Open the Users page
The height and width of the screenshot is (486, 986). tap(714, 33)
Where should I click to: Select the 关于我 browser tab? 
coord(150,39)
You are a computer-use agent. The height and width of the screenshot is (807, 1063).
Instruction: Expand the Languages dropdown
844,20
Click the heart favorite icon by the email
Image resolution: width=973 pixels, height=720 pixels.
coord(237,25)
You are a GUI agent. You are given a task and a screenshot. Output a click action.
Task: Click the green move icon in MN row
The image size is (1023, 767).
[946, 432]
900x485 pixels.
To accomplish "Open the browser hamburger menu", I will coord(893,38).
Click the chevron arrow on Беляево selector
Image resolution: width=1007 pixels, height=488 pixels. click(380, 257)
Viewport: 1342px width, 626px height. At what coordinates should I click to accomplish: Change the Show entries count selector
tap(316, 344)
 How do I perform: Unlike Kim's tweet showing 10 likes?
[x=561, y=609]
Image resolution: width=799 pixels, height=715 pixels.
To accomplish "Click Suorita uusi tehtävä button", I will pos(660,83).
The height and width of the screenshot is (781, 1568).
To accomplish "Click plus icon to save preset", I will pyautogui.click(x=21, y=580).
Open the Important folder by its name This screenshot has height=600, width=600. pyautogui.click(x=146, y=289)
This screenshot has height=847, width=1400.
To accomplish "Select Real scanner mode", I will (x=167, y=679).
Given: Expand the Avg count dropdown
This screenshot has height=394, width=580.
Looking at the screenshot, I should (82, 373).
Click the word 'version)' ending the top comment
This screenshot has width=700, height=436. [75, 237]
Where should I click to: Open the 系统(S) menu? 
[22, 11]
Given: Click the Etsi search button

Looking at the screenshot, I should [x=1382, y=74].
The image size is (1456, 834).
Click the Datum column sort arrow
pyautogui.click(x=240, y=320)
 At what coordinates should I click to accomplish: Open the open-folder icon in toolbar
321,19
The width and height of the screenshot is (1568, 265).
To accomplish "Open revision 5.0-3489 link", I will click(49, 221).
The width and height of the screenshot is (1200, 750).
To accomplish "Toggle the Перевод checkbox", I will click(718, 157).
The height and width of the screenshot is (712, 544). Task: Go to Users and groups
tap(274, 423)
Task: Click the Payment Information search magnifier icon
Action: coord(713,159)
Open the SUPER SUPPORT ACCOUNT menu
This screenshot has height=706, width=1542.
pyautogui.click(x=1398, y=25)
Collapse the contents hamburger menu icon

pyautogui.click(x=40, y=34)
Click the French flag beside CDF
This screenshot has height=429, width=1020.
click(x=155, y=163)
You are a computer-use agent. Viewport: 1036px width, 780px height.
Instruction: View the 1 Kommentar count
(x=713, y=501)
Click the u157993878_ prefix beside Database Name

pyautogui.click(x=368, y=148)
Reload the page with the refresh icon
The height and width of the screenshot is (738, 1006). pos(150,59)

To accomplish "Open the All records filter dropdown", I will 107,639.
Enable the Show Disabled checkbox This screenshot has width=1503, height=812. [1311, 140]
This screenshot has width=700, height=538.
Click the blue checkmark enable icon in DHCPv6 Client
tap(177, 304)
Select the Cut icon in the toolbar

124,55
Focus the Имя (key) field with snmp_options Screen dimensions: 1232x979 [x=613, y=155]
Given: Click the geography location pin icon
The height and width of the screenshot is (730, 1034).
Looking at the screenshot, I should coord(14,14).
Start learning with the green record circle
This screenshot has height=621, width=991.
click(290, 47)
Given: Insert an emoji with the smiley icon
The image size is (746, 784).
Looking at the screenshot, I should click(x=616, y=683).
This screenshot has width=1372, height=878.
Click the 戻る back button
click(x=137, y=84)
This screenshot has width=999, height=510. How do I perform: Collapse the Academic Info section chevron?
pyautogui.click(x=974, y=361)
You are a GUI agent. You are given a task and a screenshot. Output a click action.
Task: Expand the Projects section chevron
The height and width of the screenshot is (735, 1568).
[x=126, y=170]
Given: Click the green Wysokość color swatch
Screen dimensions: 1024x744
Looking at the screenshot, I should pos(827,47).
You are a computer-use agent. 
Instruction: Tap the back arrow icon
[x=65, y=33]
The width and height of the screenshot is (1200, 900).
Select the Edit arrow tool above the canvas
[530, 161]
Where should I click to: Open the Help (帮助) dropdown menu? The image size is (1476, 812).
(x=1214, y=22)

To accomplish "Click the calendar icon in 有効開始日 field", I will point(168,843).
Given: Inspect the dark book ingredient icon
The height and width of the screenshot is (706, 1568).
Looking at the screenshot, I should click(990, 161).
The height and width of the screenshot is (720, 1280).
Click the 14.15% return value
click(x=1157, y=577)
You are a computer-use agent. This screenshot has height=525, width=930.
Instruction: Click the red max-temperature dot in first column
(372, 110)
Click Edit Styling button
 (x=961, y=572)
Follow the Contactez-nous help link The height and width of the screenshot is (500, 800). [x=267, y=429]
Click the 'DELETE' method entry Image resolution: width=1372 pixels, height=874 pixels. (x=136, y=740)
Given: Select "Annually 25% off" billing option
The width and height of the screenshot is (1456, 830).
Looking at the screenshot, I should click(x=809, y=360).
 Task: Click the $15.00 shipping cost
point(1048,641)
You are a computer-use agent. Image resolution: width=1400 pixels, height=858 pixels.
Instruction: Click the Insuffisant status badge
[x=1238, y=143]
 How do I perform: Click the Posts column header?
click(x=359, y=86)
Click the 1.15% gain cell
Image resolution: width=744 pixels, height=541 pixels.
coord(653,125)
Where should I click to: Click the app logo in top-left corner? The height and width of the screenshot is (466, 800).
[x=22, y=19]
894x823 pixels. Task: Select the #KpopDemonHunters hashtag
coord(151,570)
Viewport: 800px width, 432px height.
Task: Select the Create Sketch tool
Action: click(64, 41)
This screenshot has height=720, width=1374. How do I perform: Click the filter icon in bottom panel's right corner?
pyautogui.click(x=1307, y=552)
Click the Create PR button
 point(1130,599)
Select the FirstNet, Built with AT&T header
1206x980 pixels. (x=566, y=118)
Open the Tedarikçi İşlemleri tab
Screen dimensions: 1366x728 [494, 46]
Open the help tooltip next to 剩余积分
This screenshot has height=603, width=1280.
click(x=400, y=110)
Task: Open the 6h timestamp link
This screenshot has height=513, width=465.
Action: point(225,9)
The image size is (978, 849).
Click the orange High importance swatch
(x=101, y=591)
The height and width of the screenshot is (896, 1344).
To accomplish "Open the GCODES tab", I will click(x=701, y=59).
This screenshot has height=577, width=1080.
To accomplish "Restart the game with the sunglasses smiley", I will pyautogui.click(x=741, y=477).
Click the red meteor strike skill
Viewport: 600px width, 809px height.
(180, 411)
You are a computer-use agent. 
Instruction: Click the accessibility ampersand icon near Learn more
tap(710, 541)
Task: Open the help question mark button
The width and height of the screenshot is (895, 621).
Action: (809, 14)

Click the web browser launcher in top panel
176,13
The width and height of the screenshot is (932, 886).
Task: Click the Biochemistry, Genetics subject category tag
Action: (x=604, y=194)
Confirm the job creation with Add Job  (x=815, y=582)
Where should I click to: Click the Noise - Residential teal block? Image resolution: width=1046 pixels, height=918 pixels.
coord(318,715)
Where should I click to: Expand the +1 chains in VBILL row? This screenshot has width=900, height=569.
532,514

------------------------------------------------

■ **WHAT NEEDS TO BE DONE**
Your task is to retype all of the records exactly.

■ **SOLUTION FOR THIS TASK**
Open the Users page
The height and width of the screenshot is (486, 986). tap(714, 33)
Where should I click to: Select the 关于我 browser tab? 
coord(150,39)
You are a computer-use agent. The height and width of the screenshot is (807, 1063).
Instruction: Expand the Languages dropdown
844,20
Click the heart favorite icon by the email
Image resolution: width=973 pixels, height=720 pixels.
coord(237,25)
You are a GUI agent. You are given a task and a screenshot. Output a click action.
Task: Click the green move icon in MN row
The image size is (1023, 767).
[946, 432]
900x485 pixels.
To accomplish "Open the browser hamburger menu", I will coord(893,38).
Click the chevron arrow on Беляево selector
Image resolution: width=1007 pixels, height=488 pixels. click(380, 257)
Viewport: 1342px width, 626px height. At what coordinates should I click to accomplish: Change the Show entries count selector
tap(316, 344)
 How do I perform: Unlike Kim's tweet showing 10 likes?
[x=561, y=609]
Image resolution: width=799 pixels, height=715 pixels.
To accomplish "Click Suorita uusi tehtävä button", I will pos(660,83).
The height and width of the screenshot is (781, 1568).
To accomplish "Click plus icon to save preset", I will pyautogui.click(x=21, y=580).
Open the Important folder by its name This screenshot has height=600, width=600. pyautogui.click(x=146, y=289)
This screenshot has height=847, width=1400.
To accomplish "Select Real scanner mode", I will (x=167, y=679).
Given: Expand the Avg count dropdown
This screenshot has height=394, width=580.
Looking at the screenshot, I should (82, 373).
Click the word 'version)' ending the top comment
This screenshot has width=700, height=436. [75, 237]
Where should I click to: Open the 系统(S) menu? 
[22, 11]
Given: Click the Etsi search button

Looking at the screenshot, I should [x=1382, y=74].
The image size is (1456, 834).
Click the Datum column sort arrow
pyautogui.click(x=240, y=320)
 At what coordinates should I click to accomplish: Open the open-folder icon in toolbar
321,19
The width and height of the screenshot is (1568, 265).
To accomplish "Open revision 5.0-3489 link", I will click(49, 221).
The width and height of the screenshot is (1200, 750).
To accomplish "Toggle the Перевод checkbox", I will click(718, 157).
The height and width of the screenshot is (712, 544). Task: Go to Users and groups
tap(274, 423)
Task: Click the Payment Information search magnifier icon
Action: coord(713,159)
Open the SUPER SUPPORT ACCOUNT menu
This screenshot has height=706, width=1542.
pyautogui.click(x=1398, y=25)
Collapse the contents hamburger menu icon

pyautogui.click(x=40, y=34)
Click the French flag beside CDF
This screenshot has height=429, width=1020.
click(x=155, y=163)
You are a computer-use agent. Viewport: 1036px width, 780px height.
Instruction: View the 1 Kommentar count
(x=713, y=501)
Click the u157993878_ prefix beside Database Name

pyautogui.click(x=368, y=148)
Reload the page with the refresh icon
The height and width of the screenshot is (738, 1006). pos(150,59)

To accomplish "Open the All records filter dropdown", I will 107,639.
Enable the Show Disabled checkbox This screenshot has width=1503, height=812. [1311, 140]
This screenshot has width=700, height=538.
Click the blue checkmark enable icon in DHCPv6 Client
tap(177, 304)
Select the Cut icon in the toolbar

124,55
Focus the Имя (key) field with snmp_options Screen dimensions: 1232x979 [x=613, y=155]
Given: Click the geography location pin icon
The height and width of the screenshot is (730, 1034).
Looking at the screenshot, I should coord(14,14).
Start learning with the green record circle
This screenshot has height=621, width=991.
click(290, 47)
Given: Insert an emoji with the smiley icon
The image size is (746, 784).
Looking at the screenshot, I should click(x=616, y=683).
This screenshot has width=1372, height=878.
Click the 戻る back button
click(x=137, y=84)
This screenshot has width=999, height=510. How do I perform: Collapse the Academic Info section chevron?
pyautogui.click(x=974, y=361)
You are a GUI agent. You are given a task and a screenshot. Output a click action.
Task: Expand the Projects section chevron
The height and width of the screenshot is (735, 1568).
[x=126, y=170]
Given: Click the green Wysokość color swatch
Screen dimensions: 1024x744
Looking at the screenshot, I should pos(827,47).
You are a computer-use agent. 
Instruction: Tap the back arrow icon
[x=65, y=33]
The width and height of the screenshot is (1200, 900).
Select the Edit arrow tool above the canvas
[530, 161]
Where should I click to: Open the Help (帮助) dropdown menu? The image size is (1476, 812).
(x=1214, y=22)

To accomplish "Click the calendar icon in 有効開始日 field", I will point(168,843).
Given: Inspect the dark book ingredient icon
The height and width of the screenshot is (706, 1568).
Looking at the screenshot, I should click(990, 161).
The height and width of the screenshot is (720, 1280).
Click the 14.15% return value
click(x=1157, y=577)
You are a computer-use agent. This screenshot has height=525, width=930.
Instruction: Click the red max-temperature dot in first column
(372, 110)
Click Edit Styling button
 (x=961, y=572)
Follow the Contactez-nous help link The height and width of the screenshot is (500, 800). [x=267, y=429]
Click the 'DELETE' method entry Image resolution: width=1372 pixels, height=874 pixels. (x=136, y=740)
Given: Select "Annually 25% off" billing option
The width and height of the screenshot is (1456, 830).
Looking at the screenshot, I should click(x=809, y=360).
 Task: Click the $15.00 shipping cost
point(1048,641)
You are a computer-use agent. Image resolution: width=1400 pixels, height=858 pixels.
Instruction: Click the Insuffisant status badge
[x=1238, y=143]
 How do I perform: Click the Posts column header?
click(x=359, y=86)
Click the 1.15% gain cell
Image resolution: width=744 pixels, height=541 pixels.
coord(653,125)
Where should I click to: Click the app logo in top-left corner? The height and width of the screenshot is (466, 800).
[x=22, y=19]
894x823 pixels. Task: Select the #KpopDemonHunters hashtag
coord(151,570)
Viewport: 800px width, 432px height.
Task: Select the Create Sketch tool
Action: click(64, 41)
This screenshot has height=720, width=1374. How do I perform: Click the filter icon in bottom panel's right corner?
pyautogui.click(x=1307, y=552)
Click the Create PR button
 point(1130,599)
Select the FirstNet, Built with AT&T header
1206x980 pixels. (x=566, y=118)
Open the Tedarikçi İşlemleri tab
Screen dimensions: 1366x728 [494, 46]
Open the help tooltip next to 剩余积分
This screenshot has height=603, width=1280.
click(x=400, y=110)
Task: Open the 6h timestamp link
This screenshot has height=513, width=465.
Action: point(225,9)
The image size is (978, 849).
Click the orange High importance swatch
(x=101, y=591)
The height and width of the screenshot is (896, 1344).
To accomplish "Open the GCODES tab", I will click(x=701, y=59).
This screenshot has height=577, width=1080.
To accomplish "Restart the game with the sunglasses smiley", I will pyautogui.click(x=741, y=477).
Click the red meteor strike skill
Viewport: 600px width, 809px height.
(180, 411)
You are a computer-use agent. 
Instruction: Click the accessibility ampersand icon near Learn more
tap(710, 541)
Task: Open the help question mark button
The width and height of the screenshot is (895, 621).
Action: (809, 14)

Click the web browser launcher in top panel
176,13
The width and height of the screenshot is (932, 886).
Task: Click the Biochemistry, Genetics subject category tag
Action: (x=604, y=194)
Confirm the job creation with Add Job  (x=815, y=582)
Where should I click to: Click the Noise - Residential teal block? Image resolution: width=1046 pixels, height=918 pixels.
coord(318,715)
Where should I click to: Expand the +1 chains in VBILL row? This screenshot has width=900, height=569.
532,514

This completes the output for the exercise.